Last night my wife and I said goodbye to our sweet fifteen-year-old foster daughter. We had an awkward driveway goodbye, quick hugs, stiff faces, and a bunch of I love yous.

We made it two blocks before the tears started hard and fast.

My wife Ashlea and I knew these moments existed, we’re trained for it, and had heard the goodbye stories of other foster families.

The truth is that not all foster care stories end with streamers and adoption parties. And honestly, reunification is something to celebrate.

Fostering Teens Loving Home

A Loving Home for Teens in Foster Care

My wife and I want to provide a safe, stable, loving home for teenagers in foster care, no strings attached. We know all of this, believe it, and embrace it as our personal mission which means there is no bias or push towards adoption.

We want to help teens.

When our fifteen-year-old foster daughter came into our home almost a year ago we made a promise to her. We told her she would always have us.

She would always have a room, a roof, and our love. We would be relentlessly forgiving and supportive. We would be kinder than necessary and love with abandon.

We had our foster teen for just under a year. Some days felt impossibly long and painful. Other days were filled with so much laughter and joy they seemed to last forever.

Forever days filled with park bench KFC dinners, lazy pajama mornings, late-night Roblox marathons, high school choir concerts, and ridiculous Snapchat selfies. For every bad day we had at least ten good ones.

But the whole thing ended so quickly, almost as quickly as it started.

And it did start quickly–like that day last May when we got a call from Hope & Home’s placement line and a wild-haired 14-year-old girl showed up on our doorstep with just the clothes on her back.

Fostering Teens Saying Goodbye
Goodbye Day

Which brings us to yesterday. Goodbye day.

We loaded up our vehicle with giant plastic bins, each one packed to the brim with stuff our teen had accumulated over the past year: books, stuffed animals, nail polish, clothes, shoes, and other random things.

My wife collected little bits of “memory treasure” over the past year and stuck them in a mason jar in preparation for this day. The three of us sat at our wooden kitchen table and spread out the cache.

We sorted through dollar theatre ticket stubs, dried flowers, bracelets, plane tickets, postcards, rocks, and other little knick knacks. When we were done reminiscing, we put her little white hamster named Snowball in the backseat of our SUV and drove together to our teen’s new home.

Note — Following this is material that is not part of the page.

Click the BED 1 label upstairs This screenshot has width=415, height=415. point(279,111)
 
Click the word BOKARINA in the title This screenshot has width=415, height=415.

It was after a sort of ceremonious final day filled with Dutch Brothers, over-easy fried eggs, Spotify, frisbee, and Qdoba. We assured our foster teen over and over that we would see her again, that we were still in her corner–that we had her back.

We reminded her our promise had no expiration date.

Family

Over the past year my wife and I worked hard to develop a relationship with our foster daughter’s biological family. In full confession Ashlea, my wife, was much better at this than me. Ashlea was full of grace, understanding, and empathy.

A few months ago our foster daughter’s extended relatives surfaced and we included them in everything. We invited them to sporting events, concerts, updated them on medical concerns, and printed out photos for them.

My wife and I realized that by fostering a teen we were fostering this bonus family, accepting all their quirks and craziness.

Each new month brought with it the ebbs and flows of permanency. We talked about adoption, APR, plan this and plan that. We learned a dictionary’s worth of foster-care acronyms, perfected our presence in court, and became master schedulers.

There was a constant jockeying for who might become our foster daughter’s forever home and, for a period of time, my wife and I let our hearts feel that it might be us. But we always rooted for our teen’s biological family.

It was messy and awkward and hard and, if I’m being honest, I didn’t think reunification with biological family would actually happen. But then it did.

Fostering Teens means letting go

So tonight, my wife and I are sitting here on the couch, in a quiet house, but we wouldn’t change a thing. When children are safely reunited with biological family it’s cause for celebration.

But we have to remind ourselves of that. And honestly, we’re sad.

Tonight won’t be filled with streamers or cake. There’s an empty bedroom upstairs that, just a day ago, was filled with life. However, we do take comfort knowing that tonight’s sadness is a result of the depth of the past year’s love.

When you start your own foster care journey people in your life will ask you why. They will wonder to themselves why anybody would sign up for this; why you would sign up for this sort of thing.

Put simply, for my wife and I, we do it because we can. Because this thing is worth it. We do it because we believe every teenager deserves love and stability, no matter their trauma or background.

We fostered our teenage daughter for just under a year and yesterday we said goodbye. Yet still, tonight, weighed down by heavy sadness and loss, the impact of boundless love on a teenager’s life was so worth the heartbreak. We kept our promise.

I had a friend tell me yesterday that he could never do this. He couldn’t care and love for a child only to say goodbye one day. He told me it would tear him and his wife up something terrible.

I told him that’s the reason he would make such a great foster parent.